和奏:うん、今回の作品の中で全てがパーフェクトだったかというと全然そんなこともなかったし、見れば見るほどこうしたかったなというのはあるんだけど、それも含めて。作品の帯にも自分で書いたんですけど、“綺麗にデコレーションされた音楽も、雑多な感情を切り取るところから始まる。整った美しさもあるけど、我武者羅にゴツゴツした魂を発することは美しいのかな”って。
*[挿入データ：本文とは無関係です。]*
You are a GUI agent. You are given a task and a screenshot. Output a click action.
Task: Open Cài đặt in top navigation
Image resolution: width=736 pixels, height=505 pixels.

美しくしたものも、そのままのものでも、どっちだから良いってことじゃなくて、今までは感情や衝動を、綺麗に整理整頓して作っていた作品がほとんどで、今回は初めて雑多なまんまで装飾もほとんどない。アレンジメントもそんなに決め込んでないんですよ。そもそも『Songs on the Piano』っていうタイトルを先につけて、“ピアノの上で自分の歌を転がしてみようぜ”っていう感じで演ってみたんです。だからずっとピアノで演っている曲もあればピアノで初めて演ってみた曲もあるし、収録しながら(曲も)決めていったりして。それでちょっと余計な音が入ってしまって撮り直しとかはあったけど、ほぼ1テイクで撮っていく感じだったんです。緊張もあったし実際にカツカツな感じでしたけど(笑)、でもやっぱり、面白かったなぁ。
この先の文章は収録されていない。